Background: Deep brain stimulation for obsessive-compulsive disorder is a rapidly developing treatment strategy for treatment-refractory patients. Both the exact target and impact on distributed brain networks remain a matter of debate. Here, we investigated which regions connected to stimulation sites contribute to clinical improvement effects and whether connectivity is able to predict outcomes.
Methods: We analyzed 22 patients (13 female) with treatment-refractory obsessive-compulsive disorder undergoing deep brain stimulation targeting the anterior limb of the internal capsule/nucleus accumbens. We calculated stimulation-dependent optimal connectivity separately for patient-specific connectivity data of 10 patients and for 12 additional patients using normative connectivity. Models of optimal connectivity were subsequently used to predict outcome in both an out-of-sample cross-validation and a leave-one-out cross-validation across the whole group.
Results: The resulting models successfully cross-predicted clinical outcomes of the respective other sample, and a leave-one-out cross-validation across the whole group further demonstrated robustness of our findings (r = .630, p < .001). Specifically, the degree of connectivity between stimulation sites and medial and lateral prefrontal cortices significantly predicted clinical improvement. Finally, we delineated a frontothalamic pathway that is crucial to be modulated for beneficial outcome.

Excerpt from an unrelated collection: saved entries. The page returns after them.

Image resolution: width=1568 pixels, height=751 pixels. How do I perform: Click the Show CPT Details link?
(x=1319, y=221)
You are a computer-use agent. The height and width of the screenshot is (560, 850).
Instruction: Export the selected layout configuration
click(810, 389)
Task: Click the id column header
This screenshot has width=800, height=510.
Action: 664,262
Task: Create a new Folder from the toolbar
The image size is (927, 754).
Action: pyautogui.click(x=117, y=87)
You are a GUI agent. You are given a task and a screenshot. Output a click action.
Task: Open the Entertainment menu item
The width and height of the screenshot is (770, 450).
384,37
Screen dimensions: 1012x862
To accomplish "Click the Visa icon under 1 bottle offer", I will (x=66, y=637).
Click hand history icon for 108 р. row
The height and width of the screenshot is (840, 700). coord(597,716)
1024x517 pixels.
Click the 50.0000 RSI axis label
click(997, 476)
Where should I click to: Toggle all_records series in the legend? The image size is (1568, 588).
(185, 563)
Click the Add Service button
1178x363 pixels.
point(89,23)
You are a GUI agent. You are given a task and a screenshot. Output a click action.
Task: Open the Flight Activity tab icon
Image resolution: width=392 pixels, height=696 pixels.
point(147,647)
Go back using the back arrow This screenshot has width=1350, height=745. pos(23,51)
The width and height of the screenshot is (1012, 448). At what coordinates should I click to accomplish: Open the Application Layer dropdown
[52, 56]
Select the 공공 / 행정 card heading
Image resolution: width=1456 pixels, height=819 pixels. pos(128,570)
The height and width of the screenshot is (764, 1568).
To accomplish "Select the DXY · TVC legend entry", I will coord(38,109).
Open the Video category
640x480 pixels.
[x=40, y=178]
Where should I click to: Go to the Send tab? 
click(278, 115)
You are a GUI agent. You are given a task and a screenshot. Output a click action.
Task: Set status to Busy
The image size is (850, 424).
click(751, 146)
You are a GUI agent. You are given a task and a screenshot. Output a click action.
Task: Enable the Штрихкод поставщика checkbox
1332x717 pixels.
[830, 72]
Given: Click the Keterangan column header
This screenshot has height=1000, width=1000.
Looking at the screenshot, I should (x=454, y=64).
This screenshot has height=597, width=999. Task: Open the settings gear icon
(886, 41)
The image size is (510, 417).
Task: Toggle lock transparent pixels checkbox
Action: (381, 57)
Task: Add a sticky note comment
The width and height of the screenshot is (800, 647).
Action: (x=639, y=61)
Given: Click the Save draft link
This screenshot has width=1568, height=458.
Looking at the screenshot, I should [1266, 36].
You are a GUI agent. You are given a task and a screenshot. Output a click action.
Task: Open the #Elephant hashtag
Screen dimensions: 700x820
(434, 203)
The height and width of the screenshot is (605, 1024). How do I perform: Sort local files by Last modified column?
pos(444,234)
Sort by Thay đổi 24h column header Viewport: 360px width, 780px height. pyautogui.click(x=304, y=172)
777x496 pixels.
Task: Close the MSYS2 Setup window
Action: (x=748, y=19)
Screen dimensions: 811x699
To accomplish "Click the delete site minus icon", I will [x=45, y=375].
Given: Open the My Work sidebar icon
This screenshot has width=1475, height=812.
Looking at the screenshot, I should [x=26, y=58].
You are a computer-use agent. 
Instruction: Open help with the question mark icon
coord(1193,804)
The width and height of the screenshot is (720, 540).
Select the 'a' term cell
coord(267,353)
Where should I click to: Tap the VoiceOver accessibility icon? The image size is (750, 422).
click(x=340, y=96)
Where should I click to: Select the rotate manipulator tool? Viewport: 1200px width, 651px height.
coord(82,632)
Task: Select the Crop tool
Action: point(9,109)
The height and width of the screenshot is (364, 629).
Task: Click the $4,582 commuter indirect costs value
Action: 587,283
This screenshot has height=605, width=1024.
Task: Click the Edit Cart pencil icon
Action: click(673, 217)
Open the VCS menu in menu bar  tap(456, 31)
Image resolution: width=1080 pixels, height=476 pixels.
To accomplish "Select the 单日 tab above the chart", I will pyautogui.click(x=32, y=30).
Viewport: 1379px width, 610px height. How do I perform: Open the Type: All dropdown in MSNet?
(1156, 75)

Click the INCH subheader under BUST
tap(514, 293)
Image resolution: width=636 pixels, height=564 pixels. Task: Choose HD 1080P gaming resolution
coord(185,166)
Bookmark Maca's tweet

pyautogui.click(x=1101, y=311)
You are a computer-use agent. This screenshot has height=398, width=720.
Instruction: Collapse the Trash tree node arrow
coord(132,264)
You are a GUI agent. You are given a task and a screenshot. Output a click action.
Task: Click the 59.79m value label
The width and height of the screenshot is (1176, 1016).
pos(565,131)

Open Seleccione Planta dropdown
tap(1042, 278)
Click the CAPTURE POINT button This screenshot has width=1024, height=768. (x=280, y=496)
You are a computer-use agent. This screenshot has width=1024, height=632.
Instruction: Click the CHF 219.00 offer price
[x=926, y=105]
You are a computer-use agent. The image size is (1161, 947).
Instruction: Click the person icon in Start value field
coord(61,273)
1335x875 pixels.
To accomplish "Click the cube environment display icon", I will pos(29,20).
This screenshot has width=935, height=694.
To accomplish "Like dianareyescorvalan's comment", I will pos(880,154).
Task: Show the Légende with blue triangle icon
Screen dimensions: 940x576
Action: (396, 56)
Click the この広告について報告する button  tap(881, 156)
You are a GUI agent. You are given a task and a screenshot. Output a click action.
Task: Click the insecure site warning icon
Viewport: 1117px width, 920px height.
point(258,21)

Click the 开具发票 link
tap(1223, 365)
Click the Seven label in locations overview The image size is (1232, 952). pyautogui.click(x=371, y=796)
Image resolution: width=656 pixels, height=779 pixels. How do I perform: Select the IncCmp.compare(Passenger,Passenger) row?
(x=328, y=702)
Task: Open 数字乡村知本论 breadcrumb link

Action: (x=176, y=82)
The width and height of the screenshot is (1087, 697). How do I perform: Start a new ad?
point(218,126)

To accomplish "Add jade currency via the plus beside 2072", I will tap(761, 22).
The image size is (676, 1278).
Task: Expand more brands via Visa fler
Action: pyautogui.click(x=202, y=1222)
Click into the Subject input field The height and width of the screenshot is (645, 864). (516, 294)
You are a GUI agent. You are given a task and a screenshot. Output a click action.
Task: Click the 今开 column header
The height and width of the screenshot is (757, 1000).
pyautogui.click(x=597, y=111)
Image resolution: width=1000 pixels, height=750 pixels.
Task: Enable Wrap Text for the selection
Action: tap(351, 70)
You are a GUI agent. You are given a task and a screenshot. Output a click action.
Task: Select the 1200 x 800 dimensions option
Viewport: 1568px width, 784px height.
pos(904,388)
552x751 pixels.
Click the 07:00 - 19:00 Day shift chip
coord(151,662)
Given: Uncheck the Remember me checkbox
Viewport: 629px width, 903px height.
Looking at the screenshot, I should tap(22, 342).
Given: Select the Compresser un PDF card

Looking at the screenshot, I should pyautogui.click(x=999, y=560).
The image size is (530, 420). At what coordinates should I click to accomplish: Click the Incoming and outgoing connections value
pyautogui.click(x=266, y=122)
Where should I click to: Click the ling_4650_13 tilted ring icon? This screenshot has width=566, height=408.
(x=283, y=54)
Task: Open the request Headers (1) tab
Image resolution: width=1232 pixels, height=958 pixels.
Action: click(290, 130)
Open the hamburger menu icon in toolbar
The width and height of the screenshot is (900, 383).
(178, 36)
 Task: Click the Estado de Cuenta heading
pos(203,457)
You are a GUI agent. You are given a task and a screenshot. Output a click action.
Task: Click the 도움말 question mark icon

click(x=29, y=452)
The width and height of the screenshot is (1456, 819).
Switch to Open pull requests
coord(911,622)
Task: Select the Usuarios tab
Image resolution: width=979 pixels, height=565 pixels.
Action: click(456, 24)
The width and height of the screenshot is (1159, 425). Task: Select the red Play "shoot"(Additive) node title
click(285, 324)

Conclusions: Specific connectivity profiles, encompassing frontothalamic streamlines, can predict clinical outcome of deep brain stimulation for obsessive-compulsive disorder. After further validation, our findings may be used to guide both deep brain stimulation targeting and programming and to inform noninvasive neuromodulation targets for obsessive-compulsive disorder.
Keywords: Connectome; Deep brain stimulation (DBS); Diffusion magnetic resonance imaging (dMRI); Lead-DBS; Obsessive-compulsive disorder (OCD); Tractography.